The day passed slowly. The sun had already set. Tired from walking room to room all day, Indrani Haldar sat wearily on the old sofa in front of the television. The maid had said several times, "Grandma, it's eight o'clock. When will you cut the cake?" She had waved her away with a "go on, leave me be!" and was watching her favorite series on Zee Bangla, the volume turned low. Her sharp attention remained fixed on the mobile phone in her hand.

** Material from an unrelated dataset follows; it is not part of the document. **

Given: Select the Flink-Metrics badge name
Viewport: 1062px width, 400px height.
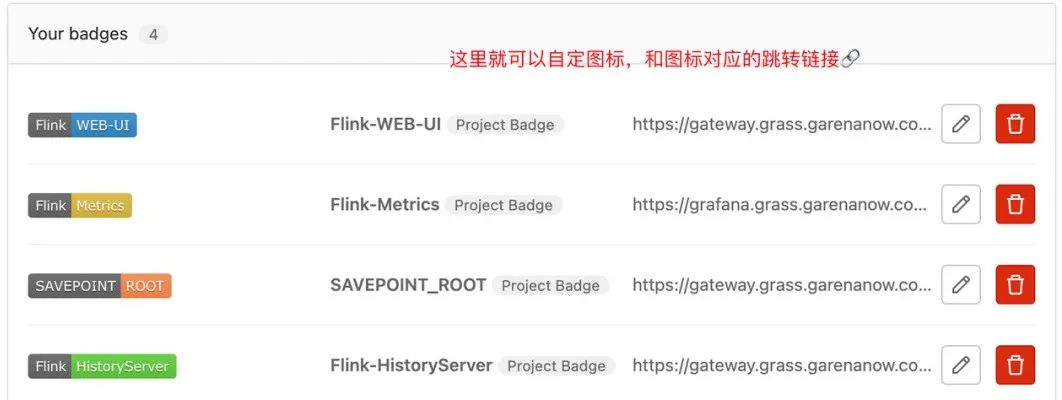Looking at the screenshot, I should (x=385, y=205).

Her phone never rang once.

Suddenly! Someone knocked at the door! She sprang from the sofa, opened it, and there was Pavel! On a day like this, how could Pavel not come to see his grandmother? He burst in shouting “Happy Birthday to my sweetheart!” and swept her into his arms, spinning her slowly around while singing the birthday song. Indrani Halder felt there was no one happier than her in the entire world at that moment. Her age had dropped in an instant from seventy-two to twenty-seven! Giddy with joy, she was kissing Pavel’s eyes, cheeks, and chin, actually leaping about!

Hearing Indrani Halder’s cries, the maid came running. She had fallen from the sofa onto the floor and hurt her lower back badly. The girl was trying to help the birthday woman back onto the sofa, but even so, her wet eyes remained fixed on the mobile phone…

It was nearly midnight. No—Pavel still hadn’t sent his grandmother a birthday wish.

Indrani Halder would likely have to wait another fourteen minutes, or perhaps another three hundred and sixty-five days and fourteen minutes, if she hoped to receive that wish.